Kini – terutama menyusul terjangan badai seroja – aspirasi yang berharap Adonara menjadi kabuapten baru, kembali menggeliat. Salah satu alasannya bercermin dari upaya penanggulangan bencana yang menghadapi tantangan berat. Kendala utamanya adalah karena Adonara masih terisolasi yang diperparah terjangan badai. Akibatnya berbagai upaya bantuan sejak taraf penanggulan darurat sulit dikerahkan secara cepat hingga lokasi bencana. Selama dua tiga hari pascabadai, pencarian korban yang diduga tertimbun longsoran, hanya dilakukan secara manual karena alat berat kesulitan tembus hingga lokasi. Koordinasi penanggulangan dari Larantuka, kota Kabupaten Flores Timur di daratan Flores, menjadi tidak mudah ketika arus laut masih mengganas. Jika Adonara berstatus DOB, titik pelayanan pun menjadi lebih dekat, dan tentu saja sekalian meretas keterisolasian yang dialami sejak lama.
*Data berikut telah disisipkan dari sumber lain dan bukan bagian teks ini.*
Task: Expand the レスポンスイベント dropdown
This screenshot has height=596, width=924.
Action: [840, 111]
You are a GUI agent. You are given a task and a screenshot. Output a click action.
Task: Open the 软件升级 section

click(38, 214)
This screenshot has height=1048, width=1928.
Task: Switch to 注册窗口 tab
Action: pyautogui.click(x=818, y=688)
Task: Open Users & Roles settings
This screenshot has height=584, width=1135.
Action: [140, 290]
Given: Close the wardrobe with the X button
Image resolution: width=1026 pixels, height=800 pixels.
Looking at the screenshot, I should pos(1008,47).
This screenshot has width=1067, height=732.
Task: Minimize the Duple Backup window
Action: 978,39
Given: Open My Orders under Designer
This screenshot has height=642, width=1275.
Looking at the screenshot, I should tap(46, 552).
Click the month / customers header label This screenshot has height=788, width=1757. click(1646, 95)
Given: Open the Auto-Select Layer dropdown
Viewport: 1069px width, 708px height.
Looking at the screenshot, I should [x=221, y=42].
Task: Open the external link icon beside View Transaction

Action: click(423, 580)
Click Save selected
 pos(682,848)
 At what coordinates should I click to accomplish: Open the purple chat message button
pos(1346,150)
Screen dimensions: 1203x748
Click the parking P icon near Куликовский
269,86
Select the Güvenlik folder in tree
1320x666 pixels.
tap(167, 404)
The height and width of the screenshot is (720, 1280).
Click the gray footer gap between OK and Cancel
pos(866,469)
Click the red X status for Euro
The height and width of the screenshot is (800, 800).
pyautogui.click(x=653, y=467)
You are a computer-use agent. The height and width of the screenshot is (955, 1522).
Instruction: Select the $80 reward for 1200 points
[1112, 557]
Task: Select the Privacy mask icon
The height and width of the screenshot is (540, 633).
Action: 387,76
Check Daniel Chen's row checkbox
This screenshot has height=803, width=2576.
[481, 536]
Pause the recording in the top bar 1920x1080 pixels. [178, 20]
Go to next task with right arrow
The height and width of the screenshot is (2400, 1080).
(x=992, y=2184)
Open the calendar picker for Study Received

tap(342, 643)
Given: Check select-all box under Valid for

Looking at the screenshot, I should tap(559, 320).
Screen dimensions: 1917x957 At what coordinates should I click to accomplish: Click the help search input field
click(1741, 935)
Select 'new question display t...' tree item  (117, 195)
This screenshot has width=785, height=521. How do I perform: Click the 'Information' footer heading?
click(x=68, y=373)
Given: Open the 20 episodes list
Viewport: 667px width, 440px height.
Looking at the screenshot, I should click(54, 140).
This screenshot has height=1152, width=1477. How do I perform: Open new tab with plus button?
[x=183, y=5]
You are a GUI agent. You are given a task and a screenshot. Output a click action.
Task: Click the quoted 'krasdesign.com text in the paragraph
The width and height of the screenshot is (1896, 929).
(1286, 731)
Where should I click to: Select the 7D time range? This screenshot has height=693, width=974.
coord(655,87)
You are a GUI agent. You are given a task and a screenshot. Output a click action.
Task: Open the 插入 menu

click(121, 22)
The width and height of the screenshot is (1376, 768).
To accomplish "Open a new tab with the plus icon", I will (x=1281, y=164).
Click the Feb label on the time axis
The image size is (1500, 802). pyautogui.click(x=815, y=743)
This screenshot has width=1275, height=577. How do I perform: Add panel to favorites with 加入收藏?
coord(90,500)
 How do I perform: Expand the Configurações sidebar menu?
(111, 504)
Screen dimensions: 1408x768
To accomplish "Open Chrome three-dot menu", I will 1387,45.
Apalagi Adonara dinilai sudah sangat layak menjadi kabupaten baru. Meliputi delapan kecamatan dan 119 desa/kelurahan, Adonara kini berpenduduk sekitar 125.000 jiwa. Jumlah itu hampir separuh penduduk Flotim yang berjumlah 297.599 jiwa (2020).
Badai seroja – hingga Rabu (21/4/2021) – sudah lebih dua pekan berlalu. Momentumnya tentu saja masih lengket. Termasuk kendala keterisolasian yang menghambat penanganan bencana, masih segar dalam ingatan publik. Semoga tantangan itu menjadi pendorong menghidupkan kembali langkah perjuangan Adonara menjadi kabupaten atau daerah otonom baru. Status daerah otonom yang dipastikan lebih mendekatkan pelayanan, diharapkan pula sekalian mengikis julukan Adonara sebagai Island Hiller atau Pulau Pembunuh, sebagaimana pernah dilukiskan misionaris Katolik, Ernst Vatter.